If you have a coastal type camouflage it is just perfect and you will not take it out of your ship, most of the KM tankers doing fuel support for the main warships on that area were camouflaged that way and we have colour photos of them.
I can confirm you that while coming back from that Nora operation, Nurnberg was having the full coastal type camo on her, a bit different than Adm Hipper as she had also some lighter areas ( and Gneisenau was a bit different too ), so the Koop/Schmolke book photo was taken before the operation Nora from Levante as said and the camo was under paint.
But if Nurnberg did an operation with that camo on her, we have not yet any evidence of Gneisenau and Admiral Hipper sailing out of the Trondheim Fjord with that camo on them.
In reality I have something about Gneisenau I am currently working on ....... but this is still... GEHEIM ....
Between 10 of june and 25 of july 1940, which are 45 calendar days, Adm Hipper only try to sail out of Trondheim fjord was on June 20 with Gneisenau escorted by Z20 Karl Galster, but Gneisenau was torpedoed just out of the fjord and all warships went back immediately into Trondheim fjord.

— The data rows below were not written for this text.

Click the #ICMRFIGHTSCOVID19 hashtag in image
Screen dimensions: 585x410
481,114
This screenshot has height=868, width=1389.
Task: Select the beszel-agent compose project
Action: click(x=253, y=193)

If you want to play investigation you can look at Z20 Karl Galster photos in Trondheim during june 1940 on Tore Eggan website, look for Adm Hipper on the photos taken from the ground
http://krigsbilder.net/coppermine/thumb ... hp?album=8Adm Hipper :
http://krigsbilder.net/coppermine/displ ... m=8&pos=48http://krigsbilder.net/coppermine/displ ... m=8&pos=38and a tanker with Trondheim on the background :
http://krigsbilder.net/coppermine/displ ... m=8&pos=37So they kept that camo for a long period into Trondheim fjord changing many anchorages, and I can only see one reason they kept it on the warship, because it helped hiding the ship with the surrounding area colours.
Which colours would you choose to try to hide a cruiser into a Norwegian fjord on june july period ?

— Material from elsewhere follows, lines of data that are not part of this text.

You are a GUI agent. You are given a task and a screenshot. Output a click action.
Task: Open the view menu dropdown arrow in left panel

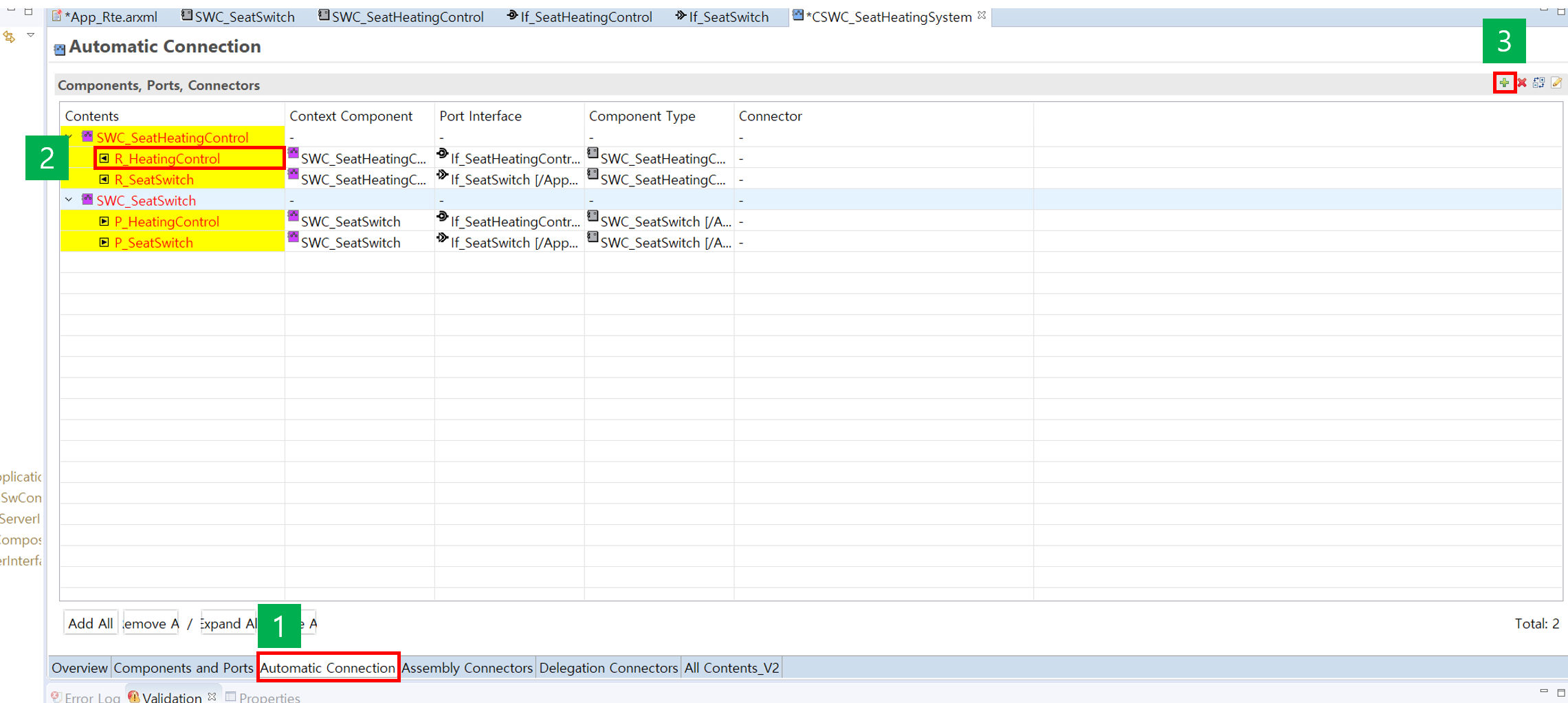31,35
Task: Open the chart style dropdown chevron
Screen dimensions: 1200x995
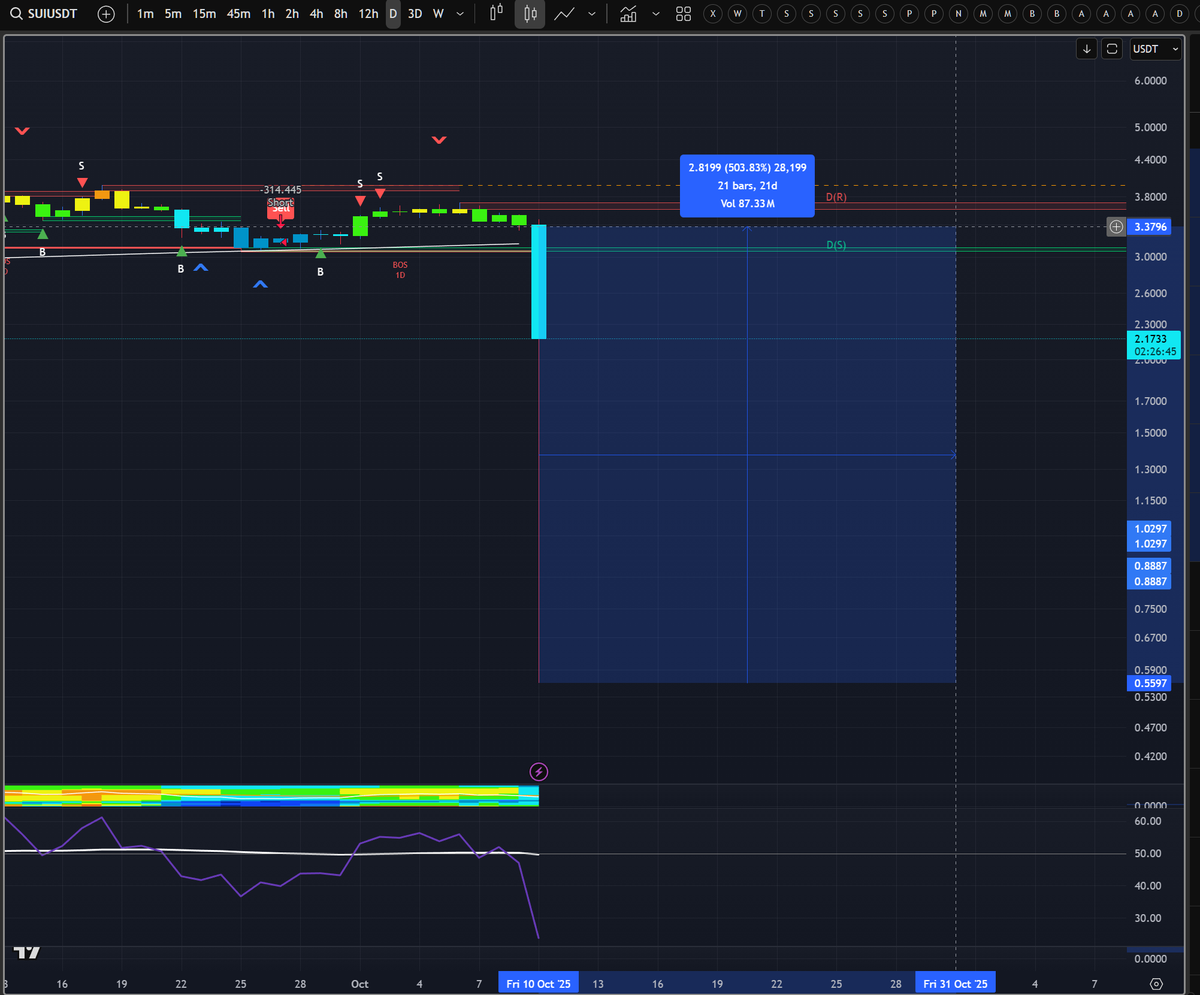Action: pyautogui.click(x=591, y=14)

We have many answers to that either from Tirpitz on 1942 as well as from tankers, not to forget Z5 and Z6, Nurnberg and Gneisenau.
Closing, been a modeler myself I would like to tell you that the camo was completely painted on the ship covering all the base paint making the warship a lot darker overall, so no base RAL 7000 or RAL 7001 grey's were left neither on the hull nor on the upperwork. So before continuing applying painture on your model, you better realize how you want to proceed on this.